Die sozialpädagogische Betreuung von Kindern, Jugendlichen, Familien und Einzelpersonen ist mit +20% deutlich angewachsen. In den Orten Brixen, Mühlbach und Klausen stieg die Zahl der beschützten Kinder von 419 (2006) auf 506 (2007) – ein deutlicher Hinweis auf die Verschlechterung der Familiensituationen. Familienentlastende Maßnahmen wurden 7 Familien in der Seeburg geboten.
Wichtig ist im Bereich der Jugend vor allem die Prävention, die über Bildung und Integration im Programm „Männer begegnen Buben“ angeboten wir. Vor allem gegen aggressives Verhalten in den Schulen hat sich die Beratung durch Jugendarbeiter bewährt. Sie wird von der Männerberatung Innsbruck begleitet.
Neu ist das Versuchsprojekt HIPPY (Home Instruction for Parents of Preschool Youngsters), das Kindern aus sozial benachteiligten Familien (Südtirolern und Immigranten) Hilfen – vor allem in der sprachlichen Ausbildung – als Vorbereitung für die Einschulung bietet. Es wird mit dem Beistand der HIPPY-Organisation Deutschland erstmals für Südtirol entwickelt.
Für Kinder im Grundschulalter ist auch eine Sommerschule neu im Programm, die jeweils drei Wochen im Juli und August in Schabs und Waidbruck durchgeführt wird.

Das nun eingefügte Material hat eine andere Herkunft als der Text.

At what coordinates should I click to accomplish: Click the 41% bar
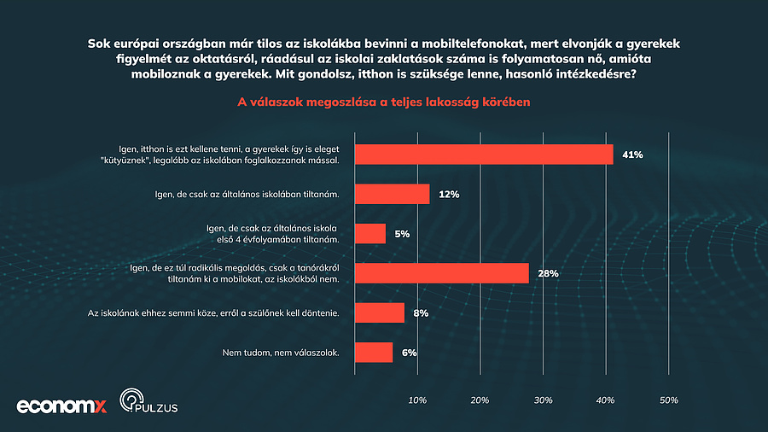click(x=483, y=155)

An die sozialpädagogische Erwachsenenhilfe bei der Wohn- und Arbeitsplatzbegleitung haben sich 2007 zweihundert Personen gewandt – das bedeutet in Brixen und Umgebung eine Steigerung um 26%. Im ländlichen Bereich sind die Anfragen dagegen leicht zurückgegangen. Mit diesen Personen wurden Förderansätze für eine stabilisierende Veränderung erarbeitet.

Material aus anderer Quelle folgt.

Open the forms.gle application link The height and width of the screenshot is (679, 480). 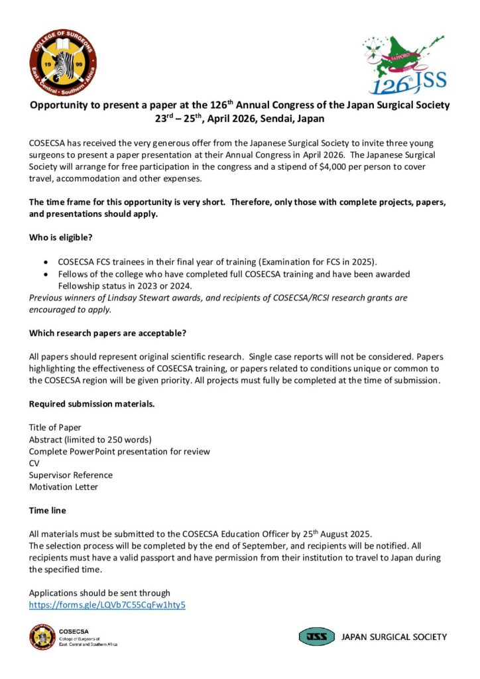(107, 605)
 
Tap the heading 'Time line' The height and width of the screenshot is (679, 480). (47, 511)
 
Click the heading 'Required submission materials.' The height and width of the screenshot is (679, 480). (91, 404)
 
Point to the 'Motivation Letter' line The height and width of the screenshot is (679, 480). (64, 487)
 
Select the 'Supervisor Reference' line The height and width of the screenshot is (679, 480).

Die finanzielle Sozialhilfe ist die letzte Stufe des sozialen Sicherungssystems bei existentieller Bedürftigkeit von Mitmenschen. Die damit verbundenen Ausgaben sind 2007 von rund 1.46 auf 1.62 Millionen Euro um 11.19% gestiegen, Die Ausgaben für das soziale Mindesteinkommen stiegen dabei von 474 000 auf 497 000 Euro um fast 5%, die Beträge für Miet- und Wohnnebenkosten von 633 000 auf 680 000 Euro um 7,3%. Hier muss ganz deutlich gemacht werden, dass entgegen manch anderslautender populistischer Stimmungsmache die finanzielle Unterstützung von Ausländern an den Gesamtkosten im Jahresbudget lediglich 3,7% beträgt – nur ein Drittel davon für nicht EU-Bürger! Anrecht auf die genannten finanziellen Unterstützungen haben Nicht-EU Bürger erst nach fünf Jahren Aufenthalt in Südtirol. Nach dreimonatigem Aufenthalt haben Personen aus diesem Personenkreis nur auf eine Unterstützung von zwei Monaten im Jahr für – das für Menschen, die oft unter erheblichen Sorgen leiden.

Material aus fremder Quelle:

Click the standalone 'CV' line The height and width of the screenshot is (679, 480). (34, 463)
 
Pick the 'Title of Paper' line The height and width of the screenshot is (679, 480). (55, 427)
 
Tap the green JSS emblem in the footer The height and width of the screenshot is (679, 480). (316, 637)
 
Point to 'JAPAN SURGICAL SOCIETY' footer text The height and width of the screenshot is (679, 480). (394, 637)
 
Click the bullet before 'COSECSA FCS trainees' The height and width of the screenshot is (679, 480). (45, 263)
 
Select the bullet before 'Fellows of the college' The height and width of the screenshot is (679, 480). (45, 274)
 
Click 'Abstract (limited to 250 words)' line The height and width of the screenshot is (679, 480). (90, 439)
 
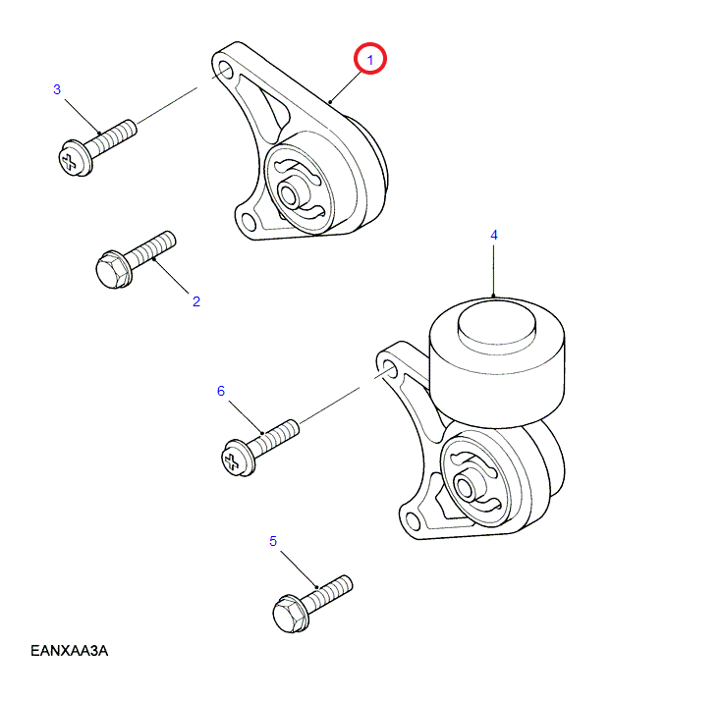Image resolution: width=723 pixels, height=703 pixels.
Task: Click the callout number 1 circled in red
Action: [371, 60]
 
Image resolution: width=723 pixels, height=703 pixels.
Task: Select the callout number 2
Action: [195, 300]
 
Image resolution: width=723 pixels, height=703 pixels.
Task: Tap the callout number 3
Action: [57, 89]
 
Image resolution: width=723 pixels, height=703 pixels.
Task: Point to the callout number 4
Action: [494, 235]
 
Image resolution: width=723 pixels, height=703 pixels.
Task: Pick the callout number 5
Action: [273, 540]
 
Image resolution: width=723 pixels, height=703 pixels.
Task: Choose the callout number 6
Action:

Einen großen Umfang nehmen bei den Sozialdiensten die Pflegeleistungen für Zuhause, in den Tageszentren und im Tagespflegeheim ein. Für 453 Menschen (+14,4%) wurden häusliche Pflegeleistungen mit 21.141 Pflegestunden (+8,15%) erbracht. Rund 30 000 Essen wurden in 2007 zugestellt – ein Mehr gegenüber dem Vorjahr von 62%. Ebenfalls gestiegen ist der Wäscheservice, die Fußpflege und die Badehilfsleistungen. Im Tagespflegeheim wurden 23 Personen (+65%) in 15.588 Stunden (+43%) betreut – die am stärksten vertretene Altersgruppe waren nicht mehr die 80 sondern die 85-Jährigen. Hier macht sich ganz deutlich die Überalterung unserer Gesellschaft bemerkbar.
Das jeder Mensch – auch der Behinderte – seine besonderen Fähigkeiten hat beweist sich in der Arbeit der Einrichtungen und Werkstätten, der Seeburg, des Kastell und des Bartgaishofes in denen 2007 132 Menschen eine würdige Arbeit fanden. Der Verkauf von den dort hergestellten Produkten im Werkstattladen des Lachmüllerhauses in Brixen sowie die mit Unternehmen verrechneten Dienstleistungen beliefen sich auf 260 000 Euro, davon wurden nach Abzug der Prämien an die Mitarbeiter etwa 60.000 Euro wieder in die Produktion reinvestiert. Leider ist die Zerlegung von gebrauchten Elektrogeräten zur Gewinnung von Material gesetzlich nicht mehr zulässig – deshalb muss für 12 Mitarbeiter eine neue Beschäftigung gesucht werden. Die Küche der Seeburg hat 2007 über 63.700 Essen hergestellt, davon 18.000 „Essen auf Rädern“. Für 20 Eisacktaler Unternehmen wurden in diesen Werkstätten Aufträge ausgeführt.
In der Tagesförderstätte der Seeburg wurden 11 Personen nach der Fördermethode „Affolter“ zusammen mit der Sozialgenossenschaft „Efeu“ betreut und gefördert und 54 Menschen fanden in den Wohnheimen und Wohngemeinschaften der drei Einrichtungen ein betreutes Unterkommen. Das Durchschnittsalter dieser Personen liegt etwa bei 42 Jahren. Ziel der Wohneinrichtungen ist es, diesen Menschen Hilfe zur Selbsthilfe zu geben und sie auf ein selbstständiges Wohnen vorzubereiten.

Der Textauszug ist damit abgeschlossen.